A right-sided radical nephrectomy was performed and the tissue was submitted for histopathology. Gross examination showed a 6.5 cm × 6.0 cm swelling in the upper pole of the right kidney arising from the medulla, with extension to the renal capsule. Few irregular grayish tissue bits, altogether 4.0 cm × 3.0 cm, were also sent along. No lymph nodes were resected. The cut-section was mostly firm and grayish-white in color, with foci of hemorrhage and necrosis. Sections were given from multiple areas. Microscopic examination revealed sarcomatoid renal cell carcinoma with presence of bizarre tumor giant cells and wide areas of necrosis [Figure 2a].
Areas of sarcomatoid renal cell carcinoma coexisting with chromophobe renal cell carcinoma were identified [Figure 2b].
Foci of calcification were noted in the chromophobe areas. The malignant cells were seen to invade the renal capsule. A final histopathological diagnosis of sarcomatoid renal cell carcinoma coexisting with chromophobe renal cell carcinoma was made.
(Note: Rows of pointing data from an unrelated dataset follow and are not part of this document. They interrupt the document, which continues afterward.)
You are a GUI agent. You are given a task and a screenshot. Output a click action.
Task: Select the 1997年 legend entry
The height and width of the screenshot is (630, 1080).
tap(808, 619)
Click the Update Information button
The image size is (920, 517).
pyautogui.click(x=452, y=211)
Sarcomatoid renal cell carcinomas of thekidney, constituting about 1-5% of all renal malignant neoplasms, are clinically aggressive tumors with rapid spread and poor overall survival. Some studies have shown that sarcomatoid renal cell carcinomas are commonly associated with conventional (clear cell) renal cell carcinomas while some other studies show that they are more likely to be associated with chromophobe renal cell carcinomas. There are only very few cases reported in the literature of sarcomatoid chromophobe renal cell carcinoma.[4,5] More so, reports on diagnosis based on cytological aspirates are sparse. Auger et al. reported 15 cases of sarcomatoid renal cell carcinoma (nine primary tumors and six metastases) diagnosed by FNAC, of which 12 cases showed clear cell or granular cell renal cell carcinoma associated with sarcomatoid component. Gadre et al. reported a case of sarcomatoid renal cell carcinoma with unusual coexpression of the S-100 protein, based on cytology. Yong et al. described an interesting case of sarcomatoid renal cell carcinoma metastatic to the breast. In the present case, even on multiple aspirations, the smears yielded cells resembling a sarcoma, and it was not until a thorough histopathological sampling that the chromophobe areas with sarcomatoid renal cell carcinoma were identified. Differentiation of pleomorphic sarcoma from a sarcomatoid renal cell carcinoma is, thus, challenging from cytopathology smears and the differential diagnoses should always be borne in mind while giving a cytopathological opinion.
Atypical epithelioid angiomyolipoma, although extremely rare, is another important differential diagnosis on aspiration cytology.
Detection of sarcomatoid renal cell carcinoma has an important prognostic significance, as reflected by its aggressive behavior, propensity to metastasize and association with the overall poor survival. Fortunately, the patient in this case presented early with no detectable metastasis. In case of metastatic renal cell carcinoma, now-a-days, various treatment modalities like immunotherapy (with interferon-alpha, interleukin-2) and targeted therapy with drugs having anti-angiogenic effects (Sorafenib, Sunitinib, temsirolimus, etc.) have met with encouraging success. The prognosis of pleomorphic renal sarcomas, generally treated with chemotherapy, however, continues to be poor. The accurate diagnosis of such tumors, thus, is of paramount importance. In this context, although a needle core biopsy usually provides more information and is a preferred method, FNAC proves to be a rapid, inexpensive, less-invasive as well as fairly accurate tool in the early detection of these types of tumors. However, histopathology with thorough sampling remains the gold standard for confirmation of the diagnosis.
The authors would like to thank Dr. Biswajit Halder and Dr. Nilanjana Ghosh for their help and support.
Source of Support: Nil
Conflict of Interest: None declared.